Supplied data -
══════════
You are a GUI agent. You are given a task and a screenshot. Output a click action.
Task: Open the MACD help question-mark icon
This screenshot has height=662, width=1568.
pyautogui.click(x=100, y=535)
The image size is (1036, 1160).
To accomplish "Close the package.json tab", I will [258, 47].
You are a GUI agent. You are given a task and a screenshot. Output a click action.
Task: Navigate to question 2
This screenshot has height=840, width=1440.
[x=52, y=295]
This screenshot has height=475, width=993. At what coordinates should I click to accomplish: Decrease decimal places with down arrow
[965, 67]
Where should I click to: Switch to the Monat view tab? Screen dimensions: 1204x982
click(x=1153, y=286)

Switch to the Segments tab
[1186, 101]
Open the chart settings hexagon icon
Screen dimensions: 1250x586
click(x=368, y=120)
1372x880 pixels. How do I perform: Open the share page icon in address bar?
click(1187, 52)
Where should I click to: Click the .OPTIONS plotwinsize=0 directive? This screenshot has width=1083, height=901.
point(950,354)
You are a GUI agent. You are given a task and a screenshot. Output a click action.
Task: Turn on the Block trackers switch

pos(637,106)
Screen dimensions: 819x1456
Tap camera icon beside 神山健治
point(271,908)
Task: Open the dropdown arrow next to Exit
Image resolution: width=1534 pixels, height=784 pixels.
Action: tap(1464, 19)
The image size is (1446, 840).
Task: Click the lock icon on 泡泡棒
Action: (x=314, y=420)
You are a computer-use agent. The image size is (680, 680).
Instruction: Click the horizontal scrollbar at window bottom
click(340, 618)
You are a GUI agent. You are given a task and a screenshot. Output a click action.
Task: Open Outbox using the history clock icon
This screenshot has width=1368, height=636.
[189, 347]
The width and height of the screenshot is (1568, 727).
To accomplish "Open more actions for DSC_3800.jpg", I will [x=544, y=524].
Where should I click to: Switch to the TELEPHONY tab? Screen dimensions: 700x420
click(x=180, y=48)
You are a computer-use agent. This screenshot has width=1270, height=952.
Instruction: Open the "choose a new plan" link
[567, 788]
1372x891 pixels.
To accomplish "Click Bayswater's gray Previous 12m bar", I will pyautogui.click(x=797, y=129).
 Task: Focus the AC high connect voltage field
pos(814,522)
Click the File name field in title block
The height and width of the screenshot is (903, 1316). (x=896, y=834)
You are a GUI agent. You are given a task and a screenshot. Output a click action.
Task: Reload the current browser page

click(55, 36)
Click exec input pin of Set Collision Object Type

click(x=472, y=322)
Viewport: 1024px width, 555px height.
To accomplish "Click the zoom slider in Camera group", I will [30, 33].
══════════
The exercise -
Retype all of the items above exactly as they appear.

Task response -
You are a GUI agent. You are given a task and a screenshot. Output a click action.
Task: Open the MACD help question-mark icon
This screenshot has height=662, width=1568.
pyautogui.click(x=100, y=535)
The image size is (1036, 1160).
To accomplish "Close the package.json tab", I will [258, 47].
You are a GUI agent. You are given a task and a screenshot. Output a click action.
Task: Navigate to question 2
This screenshot has height=840, width=1440.
[x=52, y=295]
This screenshot has height=475, width=993. At what coordinates should I click to accomplish: Decrease decimal places with down arrow
[965, 67]
Where should I click to: Switch to the Monat view tab? Screen dimensions: 1204x982
click(x=1153, y=286)

Switch to the Segments tab
[1186, 101]
Open the chart settings hexagon icon
Screen dimensions: 1250x586
click(x=368, y=120)
1372x880 pixels. How do I perform: Open the share page icon in address bar?
click(1187, 52)
Where should I click to: Click the .OPTIONS plotwinsize=0 directive? This screenshot has width=1083, height=901.
point(950,354)
You are a GUI agent. You are given a task and a screenshot. Output a click action.
Task: Turn on the Block trackers switch

pos(637,106)
Screen dimensions: 819x1456
Tap camera icon beside 神山健治
point(271,908)
Task: Open the dropdown arrow next to Exit
Image resolution: width=1534 pixels, height=784 pixels.
Action: tap(1464, 19)
The image size is (1446, 840).
Task: Click the lock icon on 泡泡棒
Action: (x=314, y=420)
You are a computer-use agent. The image size is (680, 680).
Instruction: Click the horizontal scrollbar at window bottom
click(340, 618)
You are a GUI agent. You are given a task and a screenshot. Output a click action.
Task: Open Outbox using the history clock icon
This screenshot has width=1368, height=636.
[189, 347]
The width and height of the screenshot is (1568, 727).
To accomplish "Open more actions for DSC_3800.jpg", I will [x=544, y=524].
Where should I click to: Switch to the TELEPHONY tab? Screen dimensions: 700x420
click(x=180, y=48)
You are a computer-use agent. This screenshot has width=1270, height=952.
Instruction: Open the "choose a new plan" link
[567, 788]
1372x891 pixels.
To accomplish "Click Bayswater's gray Previous 12m bar", I will pyautogui.click(x=797, y=129).
 Task: Focus the AC high connect voltage field
pos(814,522)
Click the File name field in title block
The height and width of the screenshot is (903, 1316). (x=896, y=834)
You are a GUI agent. You are given a task and a screenshot. Output a click action.
Task: Reload the current browser page

click(55, 36)
Click exec input pin of Set Collision Object Type

click(x=472, y=322)
Viewport: 1024px width, 555px height.
To accomplish "Click the zoom slider in Camera group", I will [30, 33].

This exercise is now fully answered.